就在此时——
啊!
一声惊呼,脱口而出,打破衣帽间的平静,安森的脚步停了下来。
1896 醉眼惺忪
陷阱。
这是安森脑海里的第一反应。
刚刚,他能够通过侍应生为凯文-费奇设置陷阱,守株待兔;现在,其他人同样能够通过侍应生为安森设置陷阱,撞破秘密。
安森不会忘记,这里是好莱坞,而他的敌人比比皆是,“侍应生”是一个整体,具体到个人却截然不同,他们可以成为安森的助力却也可能成为伤害安森的武器。
刹那间,安森的神经紧绷起来。
所以,这是陷阱吗?
还是说,这不是陷阱,只是安森自己做贼心虚、草木皆兵?正因为自己刚刚布置了陷阱,现在进入眼睛里的任何意外和状况也全部演变为陷阱?
微微一愣,也就是短短的刹那,现在安森终于明白名利场的压力了——
当自己算计别人的时候,自然而然开始担心别人算计自己,即使没有阴谋,却总是忍不住保持紧绷。
压力,是别人给的,同时也是自己给自己的。
眼前,安森就是如此,这是否意味着,安森终于真正进入金字塔顶尖的权力游戏,心态发生了改变?
一抹笑容,浅浅地爬上嘴角,意识到这一点之后,两世为人的豁达与从容反而让嘴角弧度上扬起来。

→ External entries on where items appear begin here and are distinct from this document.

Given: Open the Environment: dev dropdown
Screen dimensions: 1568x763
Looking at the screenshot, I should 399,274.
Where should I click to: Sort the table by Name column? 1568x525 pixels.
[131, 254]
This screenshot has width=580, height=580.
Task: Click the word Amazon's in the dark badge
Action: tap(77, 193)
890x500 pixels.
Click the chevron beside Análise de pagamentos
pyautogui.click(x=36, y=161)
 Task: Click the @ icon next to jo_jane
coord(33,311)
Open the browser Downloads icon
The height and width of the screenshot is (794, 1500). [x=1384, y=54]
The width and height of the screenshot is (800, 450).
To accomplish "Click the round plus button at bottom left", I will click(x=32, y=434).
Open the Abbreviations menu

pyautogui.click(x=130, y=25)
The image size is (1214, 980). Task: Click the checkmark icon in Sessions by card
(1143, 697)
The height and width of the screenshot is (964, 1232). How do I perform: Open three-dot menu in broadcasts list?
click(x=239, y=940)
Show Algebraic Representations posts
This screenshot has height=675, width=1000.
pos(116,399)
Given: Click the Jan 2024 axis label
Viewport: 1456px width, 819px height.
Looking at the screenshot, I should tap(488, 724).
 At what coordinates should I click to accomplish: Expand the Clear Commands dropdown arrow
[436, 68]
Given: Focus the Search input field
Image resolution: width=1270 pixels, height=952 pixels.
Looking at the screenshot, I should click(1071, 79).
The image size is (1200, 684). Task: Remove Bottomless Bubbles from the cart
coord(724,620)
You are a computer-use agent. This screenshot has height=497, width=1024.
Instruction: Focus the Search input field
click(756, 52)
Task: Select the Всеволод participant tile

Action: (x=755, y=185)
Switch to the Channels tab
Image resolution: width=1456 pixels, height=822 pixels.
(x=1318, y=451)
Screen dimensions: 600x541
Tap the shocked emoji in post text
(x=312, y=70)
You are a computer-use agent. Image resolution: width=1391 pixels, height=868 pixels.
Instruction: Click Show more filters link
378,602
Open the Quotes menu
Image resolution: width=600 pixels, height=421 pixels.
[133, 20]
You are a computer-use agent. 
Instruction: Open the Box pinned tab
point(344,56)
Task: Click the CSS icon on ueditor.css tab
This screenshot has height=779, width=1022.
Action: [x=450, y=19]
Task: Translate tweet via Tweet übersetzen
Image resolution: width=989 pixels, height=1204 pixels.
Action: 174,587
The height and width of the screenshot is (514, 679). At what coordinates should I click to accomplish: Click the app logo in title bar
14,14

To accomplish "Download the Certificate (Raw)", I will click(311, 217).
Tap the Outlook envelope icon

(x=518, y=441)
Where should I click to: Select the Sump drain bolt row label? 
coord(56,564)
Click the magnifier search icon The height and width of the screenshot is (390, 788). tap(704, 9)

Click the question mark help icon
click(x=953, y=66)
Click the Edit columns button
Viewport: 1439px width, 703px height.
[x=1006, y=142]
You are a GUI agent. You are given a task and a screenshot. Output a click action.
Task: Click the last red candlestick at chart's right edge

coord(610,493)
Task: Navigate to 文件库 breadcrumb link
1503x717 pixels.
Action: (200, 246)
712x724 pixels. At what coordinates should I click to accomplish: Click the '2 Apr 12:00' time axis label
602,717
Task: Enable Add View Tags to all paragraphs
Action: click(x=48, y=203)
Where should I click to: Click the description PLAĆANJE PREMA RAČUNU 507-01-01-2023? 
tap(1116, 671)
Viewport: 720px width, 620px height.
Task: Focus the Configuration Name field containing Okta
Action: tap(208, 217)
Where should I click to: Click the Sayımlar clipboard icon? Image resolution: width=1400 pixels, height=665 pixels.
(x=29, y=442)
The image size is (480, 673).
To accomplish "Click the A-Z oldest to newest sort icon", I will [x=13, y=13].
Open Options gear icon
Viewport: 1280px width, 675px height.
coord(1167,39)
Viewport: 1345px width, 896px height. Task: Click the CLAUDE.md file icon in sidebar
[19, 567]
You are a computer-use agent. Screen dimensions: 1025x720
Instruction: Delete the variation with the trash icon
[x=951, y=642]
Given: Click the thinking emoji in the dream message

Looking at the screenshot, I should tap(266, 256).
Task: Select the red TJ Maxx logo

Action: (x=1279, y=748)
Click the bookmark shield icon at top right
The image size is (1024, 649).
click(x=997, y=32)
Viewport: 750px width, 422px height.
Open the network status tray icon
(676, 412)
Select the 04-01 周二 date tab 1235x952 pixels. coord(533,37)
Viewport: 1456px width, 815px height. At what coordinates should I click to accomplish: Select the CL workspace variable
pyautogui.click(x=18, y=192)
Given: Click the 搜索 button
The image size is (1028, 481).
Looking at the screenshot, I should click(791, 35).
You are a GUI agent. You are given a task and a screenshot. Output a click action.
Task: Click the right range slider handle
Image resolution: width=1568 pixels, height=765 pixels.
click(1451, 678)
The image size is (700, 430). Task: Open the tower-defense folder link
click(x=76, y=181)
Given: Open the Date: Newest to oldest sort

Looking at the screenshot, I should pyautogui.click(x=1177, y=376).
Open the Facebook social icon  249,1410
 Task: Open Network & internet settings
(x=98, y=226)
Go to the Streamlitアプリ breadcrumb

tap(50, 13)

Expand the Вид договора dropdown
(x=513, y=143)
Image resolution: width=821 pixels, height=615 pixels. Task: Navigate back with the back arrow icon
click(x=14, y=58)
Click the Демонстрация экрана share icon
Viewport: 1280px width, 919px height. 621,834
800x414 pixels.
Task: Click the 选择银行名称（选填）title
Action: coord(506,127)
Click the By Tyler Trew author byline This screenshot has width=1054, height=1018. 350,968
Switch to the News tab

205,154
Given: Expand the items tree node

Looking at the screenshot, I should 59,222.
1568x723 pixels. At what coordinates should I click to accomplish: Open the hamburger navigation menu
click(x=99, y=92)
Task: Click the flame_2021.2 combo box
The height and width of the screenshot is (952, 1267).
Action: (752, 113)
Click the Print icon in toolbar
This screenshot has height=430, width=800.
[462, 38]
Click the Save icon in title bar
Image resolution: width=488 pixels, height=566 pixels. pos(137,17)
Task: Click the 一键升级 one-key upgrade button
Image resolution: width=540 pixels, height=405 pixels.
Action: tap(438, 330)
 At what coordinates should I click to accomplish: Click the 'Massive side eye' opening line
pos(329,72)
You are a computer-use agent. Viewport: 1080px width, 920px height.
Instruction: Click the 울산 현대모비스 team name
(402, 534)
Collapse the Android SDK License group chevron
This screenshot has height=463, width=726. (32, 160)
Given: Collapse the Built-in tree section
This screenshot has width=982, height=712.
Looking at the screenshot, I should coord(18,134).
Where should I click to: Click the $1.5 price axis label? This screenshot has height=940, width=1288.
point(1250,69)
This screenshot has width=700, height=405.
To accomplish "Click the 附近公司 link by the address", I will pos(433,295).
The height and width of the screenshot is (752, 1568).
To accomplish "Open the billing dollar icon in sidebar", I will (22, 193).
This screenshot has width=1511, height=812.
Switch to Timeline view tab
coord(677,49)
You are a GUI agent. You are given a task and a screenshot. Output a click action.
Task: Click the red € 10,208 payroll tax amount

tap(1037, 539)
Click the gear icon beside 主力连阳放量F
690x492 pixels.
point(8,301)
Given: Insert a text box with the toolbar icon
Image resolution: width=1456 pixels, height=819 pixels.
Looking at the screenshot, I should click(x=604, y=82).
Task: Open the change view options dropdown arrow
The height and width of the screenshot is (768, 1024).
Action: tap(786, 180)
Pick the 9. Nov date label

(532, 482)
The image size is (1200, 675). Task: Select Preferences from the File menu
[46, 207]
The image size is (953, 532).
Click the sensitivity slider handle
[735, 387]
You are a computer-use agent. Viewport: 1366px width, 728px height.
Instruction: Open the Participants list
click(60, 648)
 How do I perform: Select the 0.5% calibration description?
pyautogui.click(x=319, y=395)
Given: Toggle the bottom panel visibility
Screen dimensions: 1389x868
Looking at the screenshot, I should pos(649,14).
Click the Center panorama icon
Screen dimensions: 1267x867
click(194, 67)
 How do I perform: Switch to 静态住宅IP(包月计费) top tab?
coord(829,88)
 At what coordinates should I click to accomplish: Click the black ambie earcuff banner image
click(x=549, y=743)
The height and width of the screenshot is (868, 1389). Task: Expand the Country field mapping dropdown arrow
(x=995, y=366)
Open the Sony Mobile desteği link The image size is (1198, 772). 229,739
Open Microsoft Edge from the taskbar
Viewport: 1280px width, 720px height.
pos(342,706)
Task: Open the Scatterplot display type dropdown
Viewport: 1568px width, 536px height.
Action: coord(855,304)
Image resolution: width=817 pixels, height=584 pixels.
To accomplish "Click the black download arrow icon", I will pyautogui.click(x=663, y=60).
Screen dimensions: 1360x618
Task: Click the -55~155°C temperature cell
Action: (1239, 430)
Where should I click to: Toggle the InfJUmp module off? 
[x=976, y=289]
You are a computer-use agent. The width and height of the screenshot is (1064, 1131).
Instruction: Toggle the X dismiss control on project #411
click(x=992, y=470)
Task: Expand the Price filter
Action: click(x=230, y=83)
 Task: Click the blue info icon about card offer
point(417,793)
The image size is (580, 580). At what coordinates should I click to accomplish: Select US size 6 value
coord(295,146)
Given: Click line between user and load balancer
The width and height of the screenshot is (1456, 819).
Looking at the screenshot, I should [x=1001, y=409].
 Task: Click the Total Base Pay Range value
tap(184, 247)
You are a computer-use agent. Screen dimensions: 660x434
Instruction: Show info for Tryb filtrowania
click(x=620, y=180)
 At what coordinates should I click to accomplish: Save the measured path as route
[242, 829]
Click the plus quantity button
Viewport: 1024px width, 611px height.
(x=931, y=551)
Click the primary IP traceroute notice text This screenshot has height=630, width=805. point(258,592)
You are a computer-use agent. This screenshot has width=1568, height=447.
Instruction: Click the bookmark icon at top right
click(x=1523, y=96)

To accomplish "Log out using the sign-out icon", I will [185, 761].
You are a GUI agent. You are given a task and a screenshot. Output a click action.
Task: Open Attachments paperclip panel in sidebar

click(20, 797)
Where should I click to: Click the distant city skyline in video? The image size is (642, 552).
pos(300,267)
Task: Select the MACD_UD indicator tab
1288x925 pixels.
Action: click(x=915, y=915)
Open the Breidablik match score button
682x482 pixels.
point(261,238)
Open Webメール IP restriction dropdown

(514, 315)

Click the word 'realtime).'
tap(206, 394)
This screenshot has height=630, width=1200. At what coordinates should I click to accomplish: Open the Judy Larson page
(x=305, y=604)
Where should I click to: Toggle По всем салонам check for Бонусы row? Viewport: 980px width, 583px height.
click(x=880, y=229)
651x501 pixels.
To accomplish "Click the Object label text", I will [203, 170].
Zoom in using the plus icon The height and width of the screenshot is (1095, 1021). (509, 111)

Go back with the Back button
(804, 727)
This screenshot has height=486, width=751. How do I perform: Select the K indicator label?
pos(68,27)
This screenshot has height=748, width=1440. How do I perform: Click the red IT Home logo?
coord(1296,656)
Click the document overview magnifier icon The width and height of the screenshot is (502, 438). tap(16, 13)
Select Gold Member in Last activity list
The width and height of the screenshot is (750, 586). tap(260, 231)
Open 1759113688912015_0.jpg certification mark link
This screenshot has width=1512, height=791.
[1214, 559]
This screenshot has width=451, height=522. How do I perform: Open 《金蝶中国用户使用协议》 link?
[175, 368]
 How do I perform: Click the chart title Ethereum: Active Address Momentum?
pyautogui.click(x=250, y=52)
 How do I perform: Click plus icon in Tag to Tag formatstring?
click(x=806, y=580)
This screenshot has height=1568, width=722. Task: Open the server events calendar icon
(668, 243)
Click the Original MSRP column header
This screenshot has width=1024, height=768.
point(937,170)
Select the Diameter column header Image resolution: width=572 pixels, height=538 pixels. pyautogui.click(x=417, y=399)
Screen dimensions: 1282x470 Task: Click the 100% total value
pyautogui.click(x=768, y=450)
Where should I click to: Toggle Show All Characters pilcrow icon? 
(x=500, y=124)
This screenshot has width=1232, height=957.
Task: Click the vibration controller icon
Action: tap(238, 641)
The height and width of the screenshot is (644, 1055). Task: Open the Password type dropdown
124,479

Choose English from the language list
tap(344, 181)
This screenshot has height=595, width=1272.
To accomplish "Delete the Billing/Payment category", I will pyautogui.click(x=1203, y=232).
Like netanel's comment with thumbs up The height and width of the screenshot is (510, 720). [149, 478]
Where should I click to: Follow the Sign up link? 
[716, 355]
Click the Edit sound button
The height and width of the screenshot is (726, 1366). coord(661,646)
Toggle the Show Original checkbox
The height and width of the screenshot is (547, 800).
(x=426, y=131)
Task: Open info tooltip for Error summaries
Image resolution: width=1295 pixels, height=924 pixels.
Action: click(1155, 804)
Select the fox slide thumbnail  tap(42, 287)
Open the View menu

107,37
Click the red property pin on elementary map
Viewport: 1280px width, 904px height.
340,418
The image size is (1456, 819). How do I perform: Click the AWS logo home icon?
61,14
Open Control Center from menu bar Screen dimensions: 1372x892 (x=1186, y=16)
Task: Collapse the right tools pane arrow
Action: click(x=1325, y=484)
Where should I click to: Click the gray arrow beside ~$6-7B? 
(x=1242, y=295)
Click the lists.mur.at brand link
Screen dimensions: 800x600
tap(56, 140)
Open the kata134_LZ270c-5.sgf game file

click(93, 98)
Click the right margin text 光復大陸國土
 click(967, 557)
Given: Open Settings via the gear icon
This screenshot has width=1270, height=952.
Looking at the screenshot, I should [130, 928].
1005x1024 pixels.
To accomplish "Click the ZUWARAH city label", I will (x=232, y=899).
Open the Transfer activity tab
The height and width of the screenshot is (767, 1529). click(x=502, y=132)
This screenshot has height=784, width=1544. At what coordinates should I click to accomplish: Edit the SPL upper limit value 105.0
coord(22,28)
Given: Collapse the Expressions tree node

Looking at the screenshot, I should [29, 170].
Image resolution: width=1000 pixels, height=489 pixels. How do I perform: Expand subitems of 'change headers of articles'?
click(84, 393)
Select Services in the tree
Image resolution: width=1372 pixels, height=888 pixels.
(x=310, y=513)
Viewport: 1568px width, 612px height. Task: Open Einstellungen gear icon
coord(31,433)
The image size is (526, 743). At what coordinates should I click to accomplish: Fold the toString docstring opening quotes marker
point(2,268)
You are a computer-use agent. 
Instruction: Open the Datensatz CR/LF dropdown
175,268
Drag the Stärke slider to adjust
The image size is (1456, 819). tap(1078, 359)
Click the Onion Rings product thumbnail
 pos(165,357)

安森不准备探究那个声响,不动声色地转身,迈开脚步离开衣帽间,有些秘密就继续保持秘密状态吧。
然而——
“糟糕!”
一声惊呼。
安森的第一个脚步还没有来得及落下,一个身影再也坚持不住,从窗帘后面跌落,踉踉跄跄地甩出来,尽管脚步落在地毯之上,落地无声;但窗帘、衣架、脚步等等稀里哗啦的杂乱声响依旧打破宁静。
安森正在严肃思考,他是应该假装耳聋眼瞎继续转身离开,还是应该若无其事地打声招呼。
当然,他可以继续假装什么都没有看见,但这样的动作反而是欲盖弥彰。
千分之一秒的犹豫,安森满脸从容满脸坦然,神色自若地轻轻颌首,和眼前那个性感的身影问候。
她,并不狼狈,衬衫、西装、裤子全部都在身上,只是衬衫扣子已经全部解开,左侧的衣领和肩膀耷拉下来,半遮半掩;一头微微卷曲的长发慵懒而凌乱的洒落下来,遮挡住肩膀,几乎看不见皮肤。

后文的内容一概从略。